Show HN: Faast.js – Serverless Batch Computing Made Simple (opens in new tab)

(faastjs.org)

202 pointsachou7y ago31 comments

31 comments

27 comments · 9 top-level

gregmac7y ago· 5 in thread

From what I can tell, it's the invocation model and deployment that is unique here?

You invoke faast from your local machine (or build server, or cron job, whatever), and in turn it deploys some functions to a serverless platform and runs them, then tears them all down when complete. Eg, from the site, this code runs locally:

    import { faast } from "faastjs";
    import * as funcs from "./functions";

    (async () => {
        const m = await faast("aws", funcs);
        try {
            // m.functions.hello: string => Promise<string>
            const result = await m.functions.hello("world");
            console.log(result);
        } finally {
            await m.cleanup();
        }
    })();

You wouldn't want to run this code on serverless, as you'd be paying for compute time of just waiting for all the other tasks to complete.

It would be useful to see a discussion about how and where to host this entry code, may even a topic on "Running in production".

It's definitely a neat idea because if you control the event that kicks everything off anyway (eg: "create monthly invoices" or "build daily reports") you can deploy the latest version of everything, run it and clean it up in essentially a single step.

(Please correct me if I've misunderstood any of the details here!)

achouOP7y ago

You're basically correct, and thanks for the suggestion to add documentation about deployment in production.

One special case is if your functions return a lot of data; outbound data charges can get expensive fast, and you'll be limited in getting responses by your network link. So you can run the coordinator code on, say, EC2 in the same region and then the link to Lambda is super fast and you won't have any outbound data costs.

penagwin7y ago

This is how I interpreted it's usage too. We've all started an instance on DO/AWS/GCP/ETC for some batch job were we wanted 32 cores or whatnot. This lets you use lambda's for the scaling instead of the cores directly. How efficient this is performance wise I have no clue.

teej7y ago

To serve as a data point, I effectively built an in-house version of this a few years ago built on top of AWS Lambda, all in Python. The "entry point" code or orchestration code was hosted normally on an EC2 instance. More specifically we were using Airflow, so our Airflow server would kick off a Python program that would then orchestrate a couple thousand Lambdas.

netofeverythin37y ago

Very cool. Worth checking out a similar project Durable Functions. However those orchestrations can run in serverless and can scale to zero during the “waiting for other tasks” step.

https://docs.microsoft.com/en-us/azure/azure-functions/durab...

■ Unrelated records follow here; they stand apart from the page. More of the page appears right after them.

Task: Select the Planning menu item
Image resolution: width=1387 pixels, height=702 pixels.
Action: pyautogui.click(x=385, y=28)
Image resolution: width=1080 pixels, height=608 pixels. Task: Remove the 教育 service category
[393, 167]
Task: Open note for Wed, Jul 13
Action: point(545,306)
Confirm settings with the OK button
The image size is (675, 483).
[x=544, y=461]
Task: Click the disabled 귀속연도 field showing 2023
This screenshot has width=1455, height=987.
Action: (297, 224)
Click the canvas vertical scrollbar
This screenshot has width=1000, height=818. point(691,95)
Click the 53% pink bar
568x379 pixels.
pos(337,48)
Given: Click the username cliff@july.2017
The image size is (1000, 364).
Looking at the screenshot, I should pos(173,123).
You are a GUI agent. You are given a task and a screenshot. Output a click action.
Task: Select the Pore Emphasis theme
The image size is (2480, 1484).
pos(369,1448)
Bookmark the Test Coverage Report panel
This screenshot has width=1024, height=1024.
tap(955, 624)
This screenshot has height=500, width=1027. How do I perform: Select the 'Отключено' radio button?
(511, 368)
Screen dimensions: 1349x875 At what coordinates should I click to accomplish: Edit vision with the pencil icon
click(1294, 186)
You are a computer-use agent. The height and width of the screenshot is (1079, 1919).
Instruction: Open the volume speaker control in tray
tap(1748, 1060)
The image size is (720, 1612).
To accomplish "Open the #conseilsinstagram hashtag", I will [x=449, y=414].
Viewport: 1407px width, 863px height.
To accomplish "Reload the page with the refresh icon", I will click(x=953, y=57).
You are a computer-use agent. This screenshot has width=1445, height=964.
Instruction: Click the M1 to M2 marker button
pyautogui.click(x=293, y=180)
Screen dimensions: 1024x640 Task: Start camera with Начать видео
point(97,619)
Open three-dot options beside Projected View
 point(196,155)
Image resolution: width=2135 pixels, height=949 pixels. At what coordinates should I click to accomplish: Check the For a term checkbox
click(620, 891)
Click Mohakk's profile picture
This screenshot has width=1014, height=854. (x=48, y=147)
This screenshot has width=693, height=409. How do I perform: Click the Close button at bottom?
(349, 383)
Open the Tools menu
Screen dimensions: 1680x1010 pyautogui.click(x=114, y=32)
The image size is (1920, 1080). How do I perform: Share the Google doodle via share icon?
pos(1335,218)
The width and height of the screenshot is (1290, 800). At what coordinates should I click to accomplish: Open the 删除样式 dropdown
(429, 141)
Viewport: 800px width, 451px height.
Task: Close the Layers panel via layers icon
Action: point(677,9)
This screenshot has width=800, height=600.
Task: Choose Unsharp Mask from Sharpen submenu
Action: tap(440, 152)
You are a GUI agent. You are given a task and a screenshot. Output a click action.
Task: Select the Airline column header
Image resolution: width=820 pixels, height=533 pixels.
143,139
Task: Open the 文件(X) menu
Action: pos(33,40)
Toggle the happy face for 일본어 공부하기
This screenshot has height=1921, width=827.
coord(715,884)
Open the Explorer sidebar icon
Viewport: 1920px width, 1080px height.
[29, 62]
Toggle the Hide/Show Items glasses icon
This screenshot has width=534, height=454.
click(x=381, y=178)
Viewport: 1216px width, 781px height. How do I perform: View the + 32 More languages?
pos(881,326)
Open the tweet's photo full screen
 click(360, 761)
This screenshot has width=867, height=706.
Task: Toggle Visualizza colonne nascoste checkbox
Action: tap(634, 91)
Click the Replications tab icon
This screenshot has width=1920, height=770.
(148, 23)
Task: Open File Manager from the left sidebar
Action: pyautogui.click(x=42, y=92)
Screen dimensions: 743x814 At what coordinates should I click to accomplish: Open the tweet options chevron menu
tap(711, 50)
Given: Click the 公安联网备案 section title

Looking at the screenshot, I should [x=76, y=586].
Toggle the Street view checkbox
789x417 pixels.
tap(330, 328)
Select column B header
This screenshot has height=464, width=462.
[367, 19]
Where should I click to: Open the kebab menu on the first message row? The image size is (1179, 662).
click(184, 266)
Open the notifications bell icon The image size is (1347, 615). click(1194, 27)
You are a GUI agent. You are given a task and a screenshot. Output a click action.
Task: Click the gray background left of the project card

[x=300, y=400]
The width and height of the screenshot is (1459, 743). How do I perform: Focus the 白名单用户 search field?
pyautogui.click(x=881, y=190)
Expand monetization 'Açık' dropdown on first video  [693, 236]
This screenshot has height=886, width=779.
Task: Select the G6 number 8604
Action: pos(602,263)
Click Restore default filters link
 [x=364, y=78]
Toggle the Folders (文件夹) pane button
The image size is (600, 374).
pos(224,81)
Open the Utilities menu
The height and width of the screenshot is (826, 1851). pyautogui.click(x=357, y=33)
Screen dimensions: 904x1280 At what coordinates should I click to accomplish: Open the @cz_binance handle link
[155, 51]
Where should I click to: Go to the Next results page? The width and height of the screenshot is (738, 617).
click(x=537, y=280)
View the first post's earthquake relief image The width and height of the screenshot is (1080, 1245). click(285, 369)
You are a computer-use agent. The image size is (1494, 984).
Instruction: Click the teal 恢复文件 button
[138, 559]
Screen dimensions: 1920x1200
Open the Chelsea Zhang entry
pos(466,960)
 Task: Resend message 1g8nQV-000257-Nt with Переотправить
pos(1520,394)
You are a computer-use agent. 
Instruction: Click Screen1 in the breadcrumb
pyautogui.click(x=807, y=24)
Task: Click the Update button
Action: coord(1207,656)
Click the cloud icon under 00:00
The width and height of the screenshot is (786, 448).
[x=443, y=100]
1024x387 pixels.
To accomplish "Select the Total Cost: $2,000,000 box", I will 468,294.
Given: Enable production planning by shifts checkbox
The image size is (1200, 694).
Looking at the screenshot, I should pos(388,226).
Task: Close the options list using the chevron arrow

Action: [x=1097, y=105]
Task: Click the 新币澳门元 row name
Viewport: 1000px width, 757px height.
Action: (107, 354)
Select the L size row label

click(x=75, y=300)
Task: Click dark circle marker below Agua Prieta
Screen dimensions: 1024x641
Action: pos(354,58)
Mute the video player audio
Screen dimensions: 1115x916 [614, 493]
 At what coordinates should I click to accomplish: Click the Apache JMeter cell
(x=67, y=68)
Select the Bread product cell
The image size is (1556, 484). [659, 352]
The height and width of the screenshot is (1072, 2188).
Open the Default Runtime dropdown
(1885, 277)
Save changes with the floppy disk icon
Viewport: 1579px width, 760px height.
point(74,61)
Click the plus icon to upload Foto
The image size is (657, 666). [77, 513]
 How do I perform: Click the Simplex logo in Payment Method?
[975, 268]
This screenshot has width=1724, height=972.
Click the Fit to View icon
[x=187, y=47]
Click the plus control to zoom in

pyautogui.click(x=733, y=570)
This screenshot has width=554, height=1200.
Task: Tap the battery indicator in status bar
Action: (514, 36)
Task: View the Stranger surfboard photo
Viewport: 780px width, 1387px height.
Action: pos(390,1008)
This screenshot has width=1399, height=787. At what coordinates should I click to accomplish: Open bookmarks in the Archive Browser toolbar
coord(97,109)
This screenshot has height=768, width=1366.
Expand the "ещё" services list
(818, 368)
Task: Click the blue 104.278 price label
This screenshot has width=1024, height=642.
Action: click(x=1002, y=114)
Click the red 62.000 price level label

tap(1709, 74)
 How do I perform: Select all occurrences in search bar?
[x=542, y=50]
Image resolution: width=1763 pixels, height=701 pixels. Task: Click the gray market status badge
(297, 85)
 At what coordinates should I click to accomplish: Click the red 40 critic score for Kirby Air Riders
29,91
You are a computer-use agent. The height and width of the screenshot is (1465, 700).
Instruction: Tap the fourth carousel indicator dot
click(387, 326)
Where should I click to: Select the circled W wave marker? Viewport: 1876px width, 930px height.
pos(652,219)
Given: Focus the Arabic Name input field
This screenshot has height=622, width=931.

Disclaimer - product manager for Azure durable functions

achouOP7y ago

I'd love to add Azure support but I'm not super familiar with it. Would be great to chat about it sometime.

1 more reply

achouOP7y ago· 4 in thread

Hi everyone, faast.js is a library that allows you to use serverless to run batch processing jobs. It makes it super easy to run regular functions as serverless functions. This is one of my first open source projects and I'd be happy to answer any questions here.

m00dy7y ago

Hi,

Do you think serverless pricing model contradicts with batch operations ? I think that you normally pay for duration of tasks and ram usage etc. Batch jobs are supposed to be running long. I'm probably missing something here. Would you tell me little bit more ?

achouOP7y ago

It depends on the specific use case. Some of the use cases I envision have sharp spikes in demand, and serverless can provide better service and price/performance. Part of faast.js is a cost analyzer that can tell you in real time how much your workload costs. What I found is that most people are probably using the wrong memory sizes for their lambda functions to optimize for price/performance. More on that when I write my next blog post... If you want a preview, check out this chart from the documentation: https://faastjs.org/docs/cost-estimates

CoreFailure7y ago

This looks great! I have an upcoming processing-intesive project I hope to test this out on soon.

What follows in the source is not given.